TEXT 9
kāryam ity eva yat karma
niyataṁ kriyate ’rjuna
saṅgaṁ tyaktvā phalaṁ caiva
sa tyāgaḥ sāttviko mataḥ
kāryam — het moet gedaan worden; iti — zo; eva — zeker; yat — welk; karma — activiteit; niyatam — voorgeschreven; kriyate — wordt verricht; arjuna — o Arjuna; saṅgam — omgang; tyaktvā — onthechtend; phalam — het resultaat; ca — ook; eva — zeker; saḥ — die; tyāgaḥ — onthechting; sāttvikaḥ — in de hoedanigheid goedheid; mataḥ — naar Mijn mening.
O Arjuna, wanneer men enkel uit plichtsbesef zijn voorgeschreven plicht vervult en zijn materiële banden en alle gehechtheid aan de vruchten van zijn activiteiten opgeeft, dan wordt dat onthechting in de hoedanigheid goedheid genoemd.

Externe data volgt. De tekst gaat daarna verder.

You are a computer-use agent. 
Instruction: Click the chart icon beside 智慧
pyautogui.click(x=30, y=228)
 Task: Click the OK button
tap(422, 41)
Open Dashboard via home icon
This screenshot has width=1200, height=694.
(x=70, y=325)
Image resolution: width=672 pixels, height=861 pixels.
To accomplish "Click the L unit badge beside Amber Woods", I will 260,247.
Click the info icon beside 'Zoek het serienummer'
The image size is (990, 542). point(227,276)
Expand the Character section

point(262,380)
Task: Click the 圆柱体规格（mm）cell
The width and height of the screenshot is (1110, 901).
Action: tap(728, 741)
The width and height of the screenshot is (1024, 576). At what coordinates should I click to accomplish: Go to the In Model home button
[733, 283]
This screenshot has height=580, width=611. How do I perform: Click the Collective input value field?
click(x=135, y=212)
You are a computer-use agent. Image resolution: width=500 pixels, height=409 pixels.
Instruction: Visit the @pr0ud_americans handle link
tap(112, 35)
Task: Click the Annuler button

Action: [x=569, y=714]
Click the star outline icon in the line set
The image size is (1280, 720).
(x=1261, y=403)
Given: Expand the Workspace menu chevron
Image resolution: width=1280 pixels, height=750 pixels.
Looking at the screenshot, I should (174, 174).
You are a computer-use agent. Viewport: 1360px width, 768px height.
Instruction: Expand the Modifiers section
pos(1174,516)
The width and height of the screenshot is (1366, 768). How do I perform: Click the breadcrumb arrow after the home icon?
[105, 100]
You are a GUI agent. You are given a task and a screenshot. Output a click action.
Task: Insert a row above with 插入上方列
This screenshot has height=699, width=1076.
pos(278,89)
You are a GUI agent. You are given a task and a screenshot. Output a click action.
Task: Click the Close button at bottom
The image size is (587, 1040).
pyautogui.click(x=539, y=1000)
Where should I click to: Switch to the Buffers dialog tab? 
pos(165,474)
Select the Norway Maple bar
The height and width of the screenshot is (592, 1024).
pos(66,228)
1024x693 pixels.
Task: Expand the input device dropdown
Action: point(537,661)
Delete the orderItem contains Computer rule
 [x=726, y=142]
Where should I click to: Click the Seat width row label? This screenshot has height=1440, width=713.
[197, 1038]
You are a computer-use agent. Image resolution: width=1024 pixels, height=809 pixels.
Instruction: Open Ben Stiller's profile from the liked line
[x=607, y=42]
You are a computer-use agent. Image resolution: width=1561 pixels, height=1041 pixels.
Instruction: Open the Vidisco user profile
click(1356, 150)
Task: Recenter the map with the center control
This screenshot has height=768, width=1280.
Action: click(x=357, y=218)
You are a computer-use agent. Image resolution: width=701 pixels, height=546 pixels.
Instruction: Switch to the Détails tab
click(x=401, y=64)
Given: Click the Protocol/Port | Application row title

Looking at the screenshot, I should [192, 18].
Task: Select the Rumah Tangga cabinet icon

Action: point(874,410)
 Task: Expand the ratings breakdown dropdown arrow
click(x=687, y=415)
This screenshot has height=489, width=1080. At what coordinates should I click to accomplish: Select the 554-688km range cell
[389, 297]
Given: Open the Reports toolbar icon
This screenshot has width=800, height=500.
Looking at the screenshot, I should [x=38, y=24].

Dit is de mentaliteit waarmee men voorgeschreven plichten moet vervullen. Men moet actief zijn zonder gehecht te zijn aan het resultaat en men moet zich onthechten van alle activiteiten die onder invloed van de hoedanigheden van de materiële natuur gedaan worden. Een Kṛṣṇa-bewuste arbeider in een fabriek identificeert zich niet met het werk in de fabriek en evenmin met de andere arbeiders van de fabriek. Hij werkt alleen voor Kṛṣṇa. En wanneer hij het resultaat aan Kṛṣṇa geeft, verricht hij zijn werk op een transcendentale manier.